DEPLOYMENT AND EVALUATION



Information unit filters are organised along concept properties or relations (e.g. an actuality filter). From a system point of view, actuality measures the last concept change, while to the user, actuality is relative to the dialog history. (In the example, Achim and Roland use an actuality filter (depicted by the small diary icon).)

Complex filters can be created by combining filters. Filtering results are displayed on the right hand side, where filter changes are reflected in changed result tables immediately (querying task). Information units can be collected to a dossier (result selection task), which can be delivered by email (delivery task).

Figure 76

Personalised view on the domain model

In principle, the document-based personalisation works in a similar way. However, in this case the filters are not used to display a list of information units, but instead to deliver a set of documents that have been contextualised with the according terms or categories (see figure 77. In the current implementation of Broker’s Lounge, the personalised document-viewer focuses on category filters (e.g. filtering by source type) and information item filters (filtering by selecting specific information units to be mentioned in documents). Additionally, it is possible to further filter by properties of the documents that are not directly reflected in the domain model: filtering using full-text queries, threshold domain score values, or actuality filters.

218

BROKER’S LOUNGE

Figure 77

Personalised views on the document archive

In addition to the personalisation components discussed here, Broker’s Lounge offers an email-based push service. Users can subscribe to this service in order to receive email notifications about newly available information that matches the user’s profile. A central problem of profile-based personalisation approaches is the long-term maintenance of profiles: the information need of an individual may change over time, but the effort of maintaining profiles may be eschewed by various reasons. This aspect is addressed in Broker’s Lounge by combining adaptable profile maintenance approaches (i.e. the user has the possibility of maintaining her profile but is also responsible for doing so) with adaptive approaches (i.e. the system reasons about possible profile changes on the basis of observed user interactions). A complete discussion of these aspects is out of the scope of this work, but may be found in [Nick 2002].

◆ ◆ ◆ ◆ ◆ ◆ ◆

What the exercise asks:
Copy out the whole Broker's Lounge personalisation passage above, word for word.

(Entries drawn from a collection)
◆ ◆ ◆ ◆ ◆ ◆ ◆

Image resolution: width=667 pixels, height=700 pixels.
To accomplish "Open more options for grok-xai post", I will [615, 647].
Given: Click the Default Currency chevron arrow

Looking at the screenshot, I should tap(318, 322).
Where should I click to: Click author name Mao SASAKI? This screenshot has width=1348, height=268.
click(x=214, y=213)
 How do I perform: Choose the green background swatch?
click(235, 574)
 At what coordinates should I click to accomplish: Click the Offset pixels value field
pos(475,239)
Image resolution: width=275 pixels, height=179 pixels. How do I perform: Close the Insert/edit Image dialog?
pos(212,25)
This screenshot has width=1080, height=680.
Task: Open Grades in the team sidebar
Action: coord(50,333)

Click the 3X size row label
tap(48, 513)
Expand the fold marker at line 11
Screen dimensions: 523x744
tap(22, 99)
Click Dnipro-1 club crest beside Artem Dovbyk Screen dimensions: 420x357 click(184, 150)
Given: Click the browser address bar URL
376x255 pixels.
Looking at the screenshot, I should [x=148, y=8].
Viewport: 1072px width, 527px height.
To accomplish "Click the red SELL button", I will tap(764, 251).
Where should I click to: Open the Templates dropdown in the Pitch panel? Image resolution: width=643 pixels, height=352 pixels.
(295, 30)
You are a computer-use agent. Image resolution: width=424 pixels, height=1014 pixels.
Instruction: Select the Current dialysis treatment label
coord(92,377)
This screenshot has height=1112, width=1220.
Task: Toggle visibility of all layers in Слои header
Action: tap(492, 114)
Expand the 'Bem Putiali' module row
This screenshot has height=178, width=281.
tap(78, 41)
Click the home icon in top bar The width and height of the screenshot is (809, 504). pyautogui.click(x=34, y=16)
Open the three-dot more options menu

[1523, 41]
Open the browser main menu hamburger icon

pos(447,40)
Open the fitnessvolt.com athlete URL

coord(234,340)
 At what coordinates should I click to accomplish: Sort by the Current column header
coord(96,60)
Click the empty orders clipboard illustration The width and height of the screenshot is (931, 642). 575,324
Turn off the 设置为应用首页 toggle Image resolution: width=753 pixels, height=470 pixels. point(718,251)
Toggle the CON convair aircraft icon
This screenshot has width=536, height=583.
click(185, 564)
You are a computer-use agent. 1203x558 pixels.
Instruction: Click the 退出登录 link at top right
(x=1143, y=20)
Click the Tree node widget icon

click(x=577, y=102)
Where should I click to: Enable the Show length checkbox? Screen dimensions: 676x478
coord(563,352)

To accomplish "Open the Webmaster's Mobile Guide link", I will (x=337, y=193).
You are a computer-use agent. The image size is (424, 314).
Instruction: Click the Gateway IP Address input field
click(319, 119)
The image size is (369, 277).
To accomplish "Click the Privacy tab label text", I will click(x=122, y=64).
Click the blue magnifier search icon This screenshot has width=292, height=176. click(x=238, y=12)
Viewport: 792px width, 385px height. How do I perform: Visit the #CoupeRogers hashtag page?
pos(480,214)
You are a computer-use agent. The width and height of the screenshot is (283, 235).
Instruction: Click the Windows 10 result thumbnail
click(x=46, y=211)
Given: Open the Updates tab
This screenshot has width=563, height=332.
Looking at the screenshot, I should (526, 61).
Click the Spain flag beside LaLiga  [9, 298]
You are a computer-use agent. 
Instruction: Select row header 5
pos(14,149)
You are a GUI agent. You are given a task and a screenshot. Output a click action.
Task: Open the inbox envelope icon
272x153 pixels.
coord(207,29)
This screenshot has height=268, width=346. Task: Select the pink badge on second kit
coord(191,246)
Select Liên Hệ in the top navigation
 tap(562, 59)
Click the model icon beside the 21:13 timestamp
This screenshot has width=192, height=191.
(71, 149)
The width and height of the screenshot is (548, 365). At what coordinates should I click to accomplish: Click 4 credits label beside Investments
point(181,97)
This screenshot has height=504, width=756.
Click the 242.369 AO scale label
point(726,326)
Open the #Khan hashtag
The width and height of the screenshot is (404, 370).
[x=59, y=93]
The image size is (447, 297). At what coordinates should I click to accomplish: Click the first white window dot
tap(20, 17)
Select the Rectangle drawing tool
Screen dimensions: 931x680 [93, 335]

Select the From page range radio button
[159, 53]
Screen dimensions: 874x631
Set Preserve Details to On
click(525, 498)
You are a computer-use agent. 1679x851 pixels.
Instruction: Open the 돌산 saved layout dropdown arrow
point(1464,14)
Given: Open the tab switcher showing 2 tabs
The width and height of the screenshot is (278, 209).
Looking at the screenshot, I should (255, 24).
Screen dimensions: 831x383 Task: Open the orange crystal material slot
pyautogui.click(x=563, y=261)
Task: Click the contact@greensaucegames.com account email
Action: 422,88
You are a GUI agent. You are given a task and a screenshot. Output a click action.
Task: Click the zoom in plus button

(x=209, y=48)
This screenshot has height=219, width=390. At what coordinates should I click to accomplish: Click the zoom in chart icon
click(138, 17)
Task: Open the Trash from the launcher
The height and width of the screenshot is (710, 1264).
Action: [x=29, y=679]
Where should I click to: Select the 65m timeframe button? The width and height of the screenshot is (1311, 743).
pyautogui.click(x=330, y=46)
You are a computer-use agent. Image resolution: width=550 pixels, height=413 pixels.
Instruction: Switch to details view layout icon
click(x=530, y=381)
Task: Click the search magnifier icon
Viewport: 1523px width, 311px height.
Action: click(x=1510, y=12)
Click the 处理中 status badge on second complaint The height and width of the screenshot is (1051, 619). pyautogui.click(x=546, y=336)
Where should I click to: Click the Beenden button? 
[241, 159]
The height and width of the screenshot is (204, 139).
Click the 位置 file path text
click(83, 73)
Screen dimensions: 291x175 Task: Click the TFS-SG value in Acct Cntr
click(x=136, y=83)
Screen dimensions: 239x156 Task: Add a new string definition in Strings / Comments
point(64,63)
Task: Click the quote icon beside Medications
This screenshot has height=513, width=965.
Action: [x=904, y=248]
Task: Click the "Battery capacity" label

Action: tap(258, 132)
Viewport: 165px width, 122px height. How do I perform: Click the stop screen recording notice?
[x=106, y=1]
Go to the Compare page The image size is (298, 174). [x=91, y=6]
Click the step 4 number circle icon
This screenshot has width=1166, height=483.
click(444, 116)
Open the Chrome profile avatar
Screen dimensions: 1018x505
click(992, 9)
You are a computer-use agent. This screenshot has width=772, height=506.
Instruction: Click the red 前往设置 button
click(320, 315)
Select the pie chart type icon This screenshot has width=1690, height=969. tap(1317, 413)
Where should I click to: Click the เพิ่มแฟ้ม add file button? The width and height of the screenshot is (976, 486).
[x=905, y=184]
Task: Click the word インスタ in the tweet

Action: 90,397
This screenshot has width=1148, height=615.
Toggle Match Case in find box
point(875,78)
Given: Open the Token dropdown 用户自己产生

◆ ◆ ◆ ◆ ◆ ◆ ◆

Task answer:
DEPLOYMENT AND EVALUATION



Information unit filters are organised along concept properties or relations (e.g. an actuality filter). From a system point of view, actuality measures the last concept change, while to the user, actuality is relative to the dialog history. (In the example, Achim and Roland use an actuality filter (depicted by the small diary icon).)

Complex filters can be created by combining filters. Filtering results are displayed on the right hand side, where filter changes are reflected in changed result tables immediately (querying task). Information units can be collected to a dossier (result selection task), which can be delivered by email (delivery task).

Figure 76

Personalised view on the domain model

In principle, the document-based personalisation works in a similar way. However, in this case the filters are not used to display a list of information units, but instead to deliver a set of documents that have been contextualised with the according terms or categories (see figure 77. In the current implementation of Broker’s Lounge, the personalised document-viewer focuses on category filters (e.g. filtering by source type) and information item filters (filtering by selecting specific information units to be mentioned in documents). Additionally, it is possible to further filter by properties of the documents that are not directly reflected in the domain model: filtering using full-text queries, threshold domain score values, or actuality filters.

218

BROKER’S LOUNGE

Figure 77

Personalised views on the document archive

In addition to the personalisation components discussed here, Broker’s Lounge offers an email-based push service. Users can subscribe to this service in order to receive email notifications about newly available information that matches the user’s profile. A central problem of profile-based personalisation approaches is the long-term maintenance of profiles: the information need of an individual may change over time, but the effort of maintaining profiles may be eschewed by various reasons. This aspect is addressed in Broker’s Lounge by combining adaptable profile maintenance approaches (i.e. the user has the possibility of maintaining her profile but is also responsible for doing so) with adaptive approaches (i.e. the system reasons about possible profile changes on the basis of observed user interactions). A complete discussion of these aspects is out of the scope of this work, but may be found in [Nick 2002].